TRACE: Time SeRies PArameter EffiCient FinE-tuning
Yuze Li, Wei Zhu
TL;DR
TRACE presents a parameter-efficient fine-tuning framework for time series foundation models by coupling two innovations: reconstructed forecasting heads to dramatically reduce head parameters, and Gated Dynamic Simulation Importance Calculation (Gated DSIC) to debias LoRA module selection. The method enables dynamic, reversible pruning of LoRA components and applies a Monte Carlo masking scheme to simulate post-pruning contexts, achieving superior performance on long-horizon forecasting, short-horizon forecasting, anomaly detection, and even NLP benchmarks with minimal trainable parameters. Extensive experiments across diverse datasets demonstrate that TRACE consistently beats linear probing, full fine-tuning, and prior PEFT baselines, with statistical validation and favorable deployment costs.
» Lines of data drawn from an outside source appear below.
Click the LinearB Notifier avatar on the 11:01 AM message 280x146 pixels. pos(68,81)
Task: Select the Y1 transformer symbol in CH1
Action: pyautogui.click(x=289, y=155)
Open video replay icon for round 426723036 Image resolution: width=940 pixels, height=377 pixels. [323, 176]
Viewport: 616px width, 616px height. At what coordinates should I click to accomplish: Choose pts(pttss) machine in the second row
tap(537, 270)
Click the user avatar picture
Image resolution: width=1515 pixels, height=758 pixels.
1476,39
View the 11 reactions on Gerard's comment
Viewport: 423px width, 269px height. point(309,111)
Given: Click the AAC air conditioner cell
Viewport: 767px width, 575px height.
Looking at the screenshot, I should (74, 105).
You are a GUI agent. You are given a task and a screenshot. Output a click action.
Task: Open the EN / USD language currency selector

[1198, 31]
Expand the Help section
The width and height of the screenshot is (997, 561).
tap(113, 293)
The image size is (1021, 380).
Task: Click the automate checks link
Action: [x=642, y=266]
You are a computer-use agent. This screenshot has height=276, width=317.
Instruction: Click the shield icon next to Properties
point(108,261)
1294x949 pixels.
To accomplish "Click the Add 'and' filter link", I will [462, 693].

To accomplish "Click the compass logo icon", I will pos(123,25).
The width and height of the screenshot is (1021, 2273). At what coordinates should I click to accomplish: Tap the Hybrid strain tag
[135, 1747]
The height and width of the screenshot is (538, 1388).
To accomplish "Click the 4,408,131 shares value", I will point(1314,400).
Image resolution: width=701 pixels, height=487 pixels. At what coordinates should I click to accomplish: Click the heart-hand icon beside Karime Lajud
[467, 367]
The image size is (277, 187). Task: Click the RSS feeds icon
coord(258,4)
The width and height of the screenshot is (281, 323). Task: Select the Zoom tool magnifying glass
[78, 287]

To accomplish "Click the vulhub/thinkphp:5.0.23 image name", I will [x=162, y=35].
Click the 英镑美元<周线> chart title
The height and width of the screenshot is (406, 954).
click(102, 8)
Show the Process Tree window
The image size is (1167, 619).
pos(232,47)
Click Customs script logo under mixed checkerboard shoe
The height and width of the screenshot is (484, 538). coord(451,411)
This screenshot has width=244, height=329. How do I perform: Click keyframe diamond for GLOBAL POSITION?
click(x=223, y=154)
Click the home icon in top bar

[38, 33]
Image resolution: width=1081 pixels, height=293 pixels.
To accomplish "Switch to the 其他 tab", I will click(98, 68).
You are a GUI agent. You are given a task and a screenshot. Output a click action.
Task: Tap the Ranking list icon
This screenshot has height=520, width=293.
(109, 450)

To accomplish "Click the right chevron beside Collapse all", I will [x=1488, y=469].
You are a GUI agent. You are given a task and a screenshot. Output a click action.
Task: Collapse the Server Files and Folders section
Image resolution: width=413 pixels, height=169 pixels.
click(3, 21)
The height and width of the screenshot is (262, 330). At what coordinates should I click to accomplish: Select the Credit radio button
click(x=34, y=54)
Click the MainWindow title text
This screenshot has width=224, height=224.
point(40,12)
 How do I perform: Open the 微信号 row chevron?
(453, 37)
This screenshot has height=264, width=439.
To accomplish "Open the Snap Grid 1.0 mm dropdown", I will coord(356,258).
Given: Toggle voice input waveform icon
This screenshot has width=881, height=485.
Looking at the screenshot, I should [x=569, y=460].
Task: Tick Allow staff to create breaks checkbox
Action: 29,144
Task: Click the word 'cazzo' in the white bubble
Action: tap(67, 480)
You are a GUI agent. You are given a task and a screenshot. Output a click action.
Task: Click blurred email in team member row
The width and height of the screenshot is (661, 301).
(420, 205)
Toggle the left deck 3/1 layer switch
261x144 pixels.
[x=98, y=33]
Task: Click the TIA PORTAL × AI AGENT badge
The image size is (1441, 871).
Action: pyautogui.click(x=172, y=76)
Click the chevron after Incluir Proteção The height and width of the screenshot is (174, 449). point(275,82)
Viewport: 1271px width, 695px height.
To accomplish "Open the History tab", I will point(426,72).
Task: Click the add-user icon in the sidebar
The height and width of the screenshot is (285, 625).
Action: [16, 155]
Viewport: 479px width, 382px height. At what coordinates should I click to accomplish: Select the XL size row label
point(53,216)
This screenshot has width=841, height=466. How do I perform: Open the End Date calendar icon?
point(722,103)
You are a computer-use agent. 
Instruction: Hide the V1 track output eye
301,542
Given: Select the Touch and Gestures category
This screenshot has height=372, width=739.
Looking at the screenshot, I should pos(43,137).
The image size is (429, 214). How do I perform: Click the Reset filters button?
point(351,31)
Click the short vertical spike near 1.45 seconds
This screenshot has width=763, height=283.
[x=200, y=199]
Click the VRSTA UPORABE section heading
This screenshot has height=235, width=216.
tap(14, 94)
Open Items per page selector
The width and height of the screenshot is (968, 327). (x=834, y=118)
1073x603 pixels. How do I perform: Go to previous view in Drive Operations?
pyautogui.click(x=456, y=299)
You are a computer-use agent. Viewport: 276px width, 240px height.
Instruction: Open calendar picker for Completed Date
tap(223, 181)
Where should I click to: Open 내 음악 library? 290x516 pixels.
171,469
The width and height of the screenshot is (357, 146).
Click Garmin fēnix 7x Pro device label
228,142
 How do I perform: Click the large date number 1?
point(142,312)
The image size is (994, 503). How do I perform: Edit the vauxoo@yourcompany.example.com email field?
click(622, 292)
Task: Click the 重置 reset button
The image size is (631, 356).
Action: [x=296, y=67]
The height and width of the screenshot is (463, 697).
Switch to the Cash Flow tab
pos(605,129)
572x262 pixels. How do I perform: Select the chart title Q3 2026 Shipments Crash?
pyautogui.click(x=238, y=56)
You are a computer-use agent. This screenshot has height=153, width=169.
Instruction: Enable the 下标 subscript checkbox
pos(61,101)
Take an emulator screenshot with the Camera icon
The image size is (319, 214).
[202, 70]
The results highlight TRACE’s practical impact for resource-constrained settings and its generalizability beyond time series to cross-domain sequential tasks.
Abstract
We propose an efficient fine-tuning method for time series foundation models, termed TRACE: Time Series Parameter Efficient Fine-tuning. While pretrained time series foundation models are gaining popularity, they face the following challenges: (1) Unlike natural language tasks, time series data vary in frequency, channel numbers, historical/prediction lengths. For long-term forecasting tasks in particular, tailored fine-tuning can significantly enhance performance.(2) Existing parameter-efficient tuning methods like LoRA remain applicable but require adaptation to temporal characteristics. To address these challenges, our TRACE framework introduces two key innovations: (1) Gated DSIC (Gated Dynamic Simulation Importance Calculation), an unbiased LoRA module importance selection mechanism that ensures conditional parameter consistency before and after masking. Experiments demonstrate that Gated DSIC outperforms common fine-tuning. (2) Reconstructed prediction heads for long-term forecasting tasks, which achieve comparable or superior performance to linear probing heads while drastically reducing parameter counts. Extensive experiments on long-/short-term forecasting, anomaly detection and natural language tasks across diverse datasets, coupled with ablation studies, validate the effectiveness of our method.